As referenced in our ICSR 2013 paper, Training a Robot via Human Feedback: A Case Study, the training strategy evolved while teaching the 5 different task behaviors to Nexi by TAMER. We refer to the final strategy as “painting”.

Here we explain this teaching strategy, which specifically takes advantage of the interactivity of the task to to be less likely to lead to a failed training session and more efficient overall. The concept of painting is best understood by watching the beginning of the video of training the keep conversational distance behavior, which shows a representation of the human reward model and incoming reward instances throughout training. We note that changes in teaching strategy only involve changes in the reward given by the trainer; the agent’s algorithm is unchanged.

The trainer’s initial strategy was to position the artifact and wait for the robot’s randomly chosen initial action. If this initial action was correct for the current artifact position, then positive reward was given. If it was incorrect, negative reward was given until the correct action was chosen. When a previously “punished” action was later desired, the prediction of human reward was often so low that the robot would not try the action until all other actions were predicted to receive even lower rewards. This downward spiral towards negative predictions would quickly reach a point where the trainer could not elicit an action. We partially addressed this issue through a type of distance-based biasing (described at the beginning of Section 4 of the ICSR 2013 paper), which reduces the strength of generalization in Ĥ; however, a number of negative rewards during early training could still be problematic.

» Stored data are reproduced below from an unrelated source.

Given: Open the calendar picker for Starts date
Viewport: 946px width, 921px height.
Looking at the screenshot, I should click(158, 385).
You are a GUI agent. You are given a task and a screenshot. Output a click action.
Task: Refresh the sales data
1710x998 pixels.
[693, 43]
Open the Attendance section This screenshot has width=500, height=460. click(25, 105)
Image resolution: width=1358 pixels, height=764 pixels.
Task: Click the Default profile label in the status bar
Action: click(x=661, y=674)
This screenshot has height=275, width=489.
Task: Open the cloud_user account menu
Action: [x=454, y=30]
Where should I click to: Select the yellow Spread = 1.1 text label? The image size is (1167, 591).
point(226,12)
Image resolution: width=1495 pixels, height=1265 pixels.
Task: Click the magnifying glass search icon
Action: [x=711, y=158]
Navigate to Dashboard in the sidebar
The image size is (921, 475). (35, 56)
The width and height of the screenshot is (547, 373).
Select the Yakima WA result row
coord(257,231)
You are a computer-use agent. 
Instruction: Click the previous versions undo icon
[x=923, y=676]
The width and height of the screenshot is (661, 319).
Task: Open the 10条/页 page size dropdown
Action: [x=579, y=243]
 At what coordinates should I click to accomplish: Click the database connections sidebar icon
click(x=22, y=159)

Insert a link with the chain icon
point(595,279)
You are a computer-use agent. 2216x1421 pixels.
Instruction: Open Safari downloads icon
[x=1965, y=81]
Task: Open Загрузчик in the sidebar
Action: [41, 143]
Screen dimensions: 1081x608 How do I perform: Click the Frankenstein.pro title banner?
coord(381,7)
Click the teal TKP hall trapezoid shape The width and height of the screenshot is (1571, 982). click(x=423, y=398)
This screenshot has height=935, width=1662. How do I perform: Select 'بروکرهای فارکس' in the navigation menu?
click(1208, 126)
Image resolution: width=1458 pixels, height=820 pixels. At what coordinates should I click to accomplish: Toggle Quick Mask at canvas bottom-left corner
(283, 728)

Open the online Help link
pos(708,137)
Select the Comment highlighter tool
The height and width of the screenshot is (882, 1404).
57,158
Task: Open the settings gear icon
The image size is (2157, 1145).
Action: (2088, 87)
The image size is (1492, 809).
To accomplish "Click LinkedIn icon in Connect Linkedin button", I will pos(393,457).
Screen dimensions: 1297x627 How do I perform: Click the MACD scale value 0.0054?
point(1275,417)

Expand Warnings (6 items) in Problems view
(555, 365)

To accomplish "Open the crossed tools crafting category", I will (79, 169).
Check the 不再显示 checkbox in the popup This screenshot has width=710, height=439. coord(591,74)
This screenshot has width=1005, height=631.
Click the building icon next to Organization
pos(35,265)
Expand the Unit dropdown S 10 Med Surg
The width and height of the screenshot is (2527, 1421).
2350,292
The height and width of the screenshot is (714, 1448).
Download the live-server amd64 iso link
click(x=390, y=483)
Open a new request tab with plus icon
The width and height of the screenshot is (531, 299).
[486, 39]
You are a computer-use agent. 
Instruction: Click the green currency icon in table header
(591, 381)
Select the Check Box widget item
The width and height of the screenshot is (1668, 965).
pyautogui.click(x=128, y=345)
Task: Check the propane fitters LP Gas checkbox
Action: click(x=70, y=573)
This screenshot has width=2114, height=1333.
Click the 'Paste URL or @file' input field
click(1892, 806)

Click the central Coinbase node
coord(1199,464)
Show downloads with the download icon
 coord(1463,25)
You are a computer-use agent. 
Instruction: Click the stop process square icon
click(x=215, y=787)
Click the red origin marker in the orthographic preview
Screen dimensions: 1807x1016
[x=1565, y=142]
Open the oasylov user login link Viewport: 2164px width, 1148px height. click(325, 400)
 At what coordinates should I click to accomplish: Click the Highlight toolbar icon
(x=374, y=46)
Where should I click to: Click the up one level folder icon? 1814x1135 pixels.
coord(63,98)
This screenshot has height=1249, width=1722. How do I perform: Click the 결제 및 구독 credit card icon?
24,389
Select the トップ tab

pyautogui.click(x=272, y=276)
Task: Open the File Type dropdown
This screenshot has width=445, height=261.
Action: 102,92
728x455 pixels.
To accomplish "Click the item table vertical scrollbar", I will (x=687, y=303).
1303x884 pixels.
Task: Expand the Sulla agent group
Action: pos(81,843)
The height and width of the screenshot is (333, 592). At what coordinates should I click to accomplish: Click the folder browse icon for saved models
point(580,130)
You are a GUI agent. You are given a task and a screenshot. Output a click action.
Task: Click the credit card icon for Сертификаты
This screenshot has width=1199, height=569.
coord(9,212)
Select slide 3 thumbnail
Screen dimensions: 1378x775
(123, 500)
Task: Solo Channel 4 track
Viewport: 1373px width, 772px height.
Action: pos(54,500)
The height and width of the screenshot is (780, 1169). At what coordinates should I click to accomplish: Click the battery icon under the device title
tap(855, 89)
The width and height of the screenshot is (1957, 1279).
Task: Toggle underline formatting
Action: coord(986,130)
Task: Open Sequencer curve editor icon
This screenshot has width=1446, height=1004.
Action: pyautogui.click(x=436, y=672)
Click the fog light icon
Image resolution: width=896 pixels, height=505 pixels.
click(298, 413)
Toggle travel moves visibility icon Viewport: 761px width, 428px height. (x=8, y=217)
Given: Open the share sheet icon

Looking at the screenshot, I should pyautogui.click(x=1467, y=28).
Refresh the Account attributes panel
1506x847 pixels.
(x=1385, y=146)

As these training sessions progressed, a different teaching strategy emerged that we call “painting” that both avoids the dangers of giving too much early negative reward and was subjectively experienced to reduce the time needed to teach. In this strategy, the trainer positively rewards the initial action and then it changes the state to make the initial action correct with respect to the desired final behavior. Since all actions other than the initial one elicit reward predictions of 0 in all states, the positive predictions for the initial action cause the robot to continue to follow that action. (For this specific implementation, the robot will continue to choose its initial action until receiving feedback, so the initial positive reward is unnecessary. However, we present a version of painting that is effective with this implementation detail and—we believe—without it.) Moving the artifact around through all of these correct states, the trainer “paints” this region of states with much positive reward, further reinforcing the action in a widening range of states. After fully painting the state space where the first action is correct—giving a strong positive bias to predictions of reward for that action in any state—the trainer then changes the state to make the action incorrect and gives a few negative reward signals. In response to this negative reward, the agent then tries a new action and the trainer again paints the state space where this action is correct, proceeding in this manner until all actions have been painted. At this point, the trainer fine-tunes the taught behavior through a less-specified strategy that mixes some aspects of painting with the original teaching strategy. This positive-reward painting strategy relies on the presence of interactive features, which allow the trainer to change the state to make an on-going action correct or incorrect.

In the animal training literature, a trainer captures behavior by simply waiting for the behavior to occur naturally, rewarding the behavior to make it reoccur, and then adding context like a spoken command (e.g. “down”) or a gesture. To help the animal learn the correct context, reward is lowered for less contextually correct versions of the behavior. Painting closely resembles this capturing strategy.